What's worse, if the director changes jobs to another corporation, the overweighting in company stock tends to follow. In other words, the fund starts to invest more heavily in the director's new company.

It's actually a pretty good strategy for the mutual fund: The study found that in the quarter after buying the director's stock, the stock earns an abnormal return (that is, a return above a value-weighted portfolio's) of over 2%. In the quarter after a sale of the stock, it earns an abnormal return of negative 3.76%.

Provided the analysis is correct (it looks reasonable from my point of view), that's just a bit too convenient to be random.

Not only is the relationship good for the fund, it's good for the director: Higher trading returns like these are directly related to the probability that the director keeps his or her position at the mutual fund.

What does it mean for me?
If you're a mutual fund investor, you might be getting a little performance boost without realizing it due to these personal connections.
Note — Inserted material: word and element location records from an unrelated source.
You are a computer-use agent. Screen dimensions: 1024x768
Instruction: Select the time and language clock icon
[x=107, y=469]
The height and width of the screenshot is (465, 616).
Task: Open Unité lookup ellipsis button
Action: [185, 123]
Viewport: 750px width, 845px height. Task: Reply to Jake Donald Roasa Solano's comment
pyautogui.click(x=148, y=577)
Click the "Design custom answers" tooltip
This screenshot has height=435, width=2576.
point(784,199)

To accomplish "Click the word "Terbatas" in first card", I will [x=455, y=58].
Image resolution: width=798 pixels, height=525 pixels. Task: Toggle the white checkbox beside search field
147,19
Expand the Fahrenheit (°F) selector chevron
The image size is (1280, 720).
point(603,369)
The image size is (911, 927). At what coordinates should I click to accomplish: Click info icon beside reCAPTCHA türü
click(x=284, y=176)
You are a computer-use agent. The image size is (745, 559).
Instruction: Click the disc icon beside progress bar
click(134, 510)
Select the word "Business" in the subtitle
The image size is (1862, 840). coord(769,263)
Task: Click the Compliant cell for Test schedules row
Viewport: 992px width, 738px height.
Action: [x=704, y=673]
But this is an important issue to be aware of. These kinds of connections are not fair (and this kind of trading is presumably not legal), but they exist throughout the financial industry. In a field where information means everything, and where careers obviously mean something too, there is plenty of opportunity for rule-bending maneuvers that make people look better.

These are things you should know about as an investor because they illustrate how much sway individuals can hold in what we like to think of as a clear-cut market environment. While we might want it to be so, perfect information and fair trading are simply not what you should expect.

Of course, if you're already feeling very well-aware of these issues, you might be astute enough to notice a strange sort of silver lining: Pay attention to what mutual funds are doing in their directors' stocks, and you might very well have the makings of a cute little investment strategy.